Investigators told the neighbor they "did not think" the tire iron was the murder weapon but said they would come to his home and take a look, according to notes uncovered in one of the 30 boxes of case evidence stored on the Durham County courthouse top floor.

More than a year and a half passed, though, before a Durham police officer made the trip, the Richmond lawyers claim in their motion.

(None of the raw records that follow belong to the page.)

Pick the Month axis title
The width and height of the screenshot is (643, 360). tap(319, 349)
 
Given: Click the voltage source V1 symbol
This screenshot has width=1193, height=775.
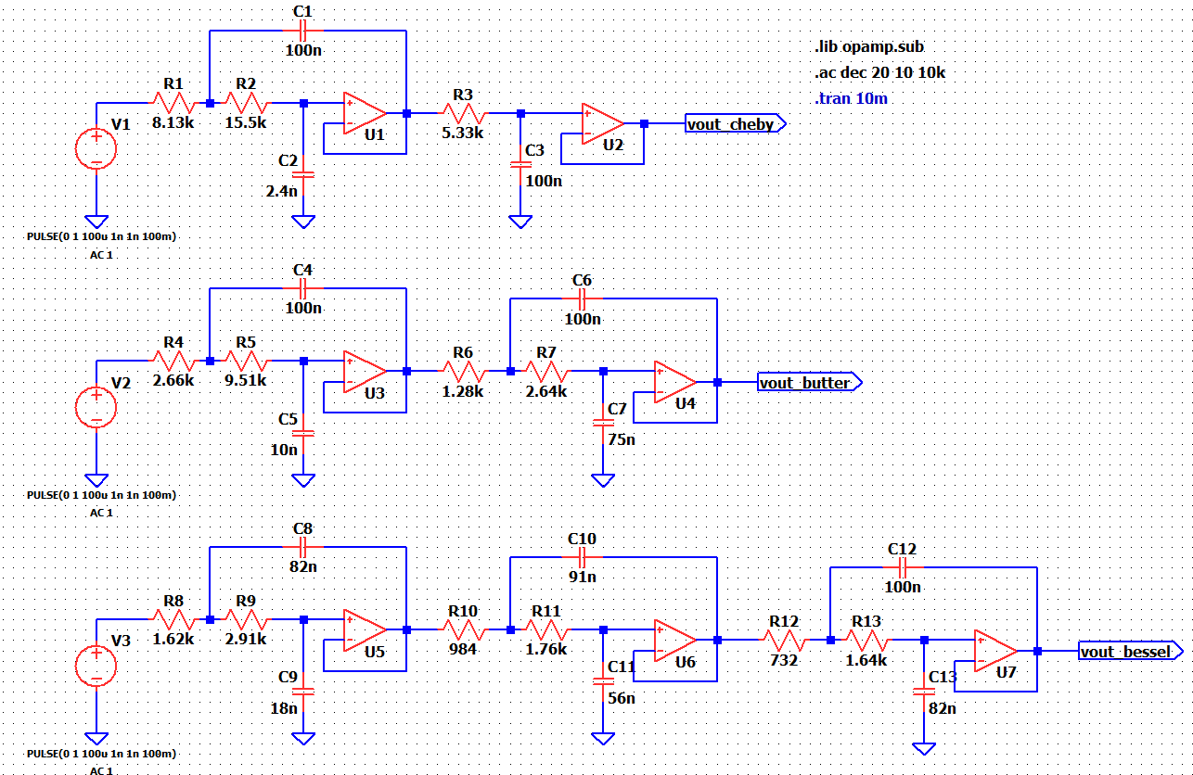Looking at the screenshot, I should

In August 2003, when the trial was coming to a close and no murder weapon had been found, investigators went to the neighbor's home and collected the tire iron, according to the motion.

District Attorney David Saacks, a prosecutor who helped with the trial, said investigators logged the tire iron into evidence and then tested it as a possible murder weapon. Saacks said recently that after doing the tests, investigators had ruled out the tire iron as the instrument that caused Kathleen Peterson's death.

Prosecutors claimed Mike Peterson had beaten his wife with a fireplace poker, causing the trauma and head wounds that medical examiners reported as the cause of death.

No mention of the tire-iron testing was made to defense lawyers, Anthony said.

Had the defense team known about the evidence, Anthony and Beale said in their motion, they might have tried a different trial approach.

Defense lawyers are now suggesting that an intruder with a tire iron might have killed Kathleen Peterson and that defense lawyers should have been able to argue this theory at trial.

Orlando Hudson, Durham's chief Superior Court judge, planned to pick up the motion asking for a new trial late Wednesday afternoon. Without reading the materials first, Hudson said he did not know whether he would schedule a hearing on the matter.

To win a new trial, law professors say, Peterson's attorneys would have to show that the evidence withheld could have provided a reasonable probability of a different trial outcome.

An appeal to the U.S. Supreme Court and motions such as the one filed Wednesday are Peterson's only avenues for a new trial.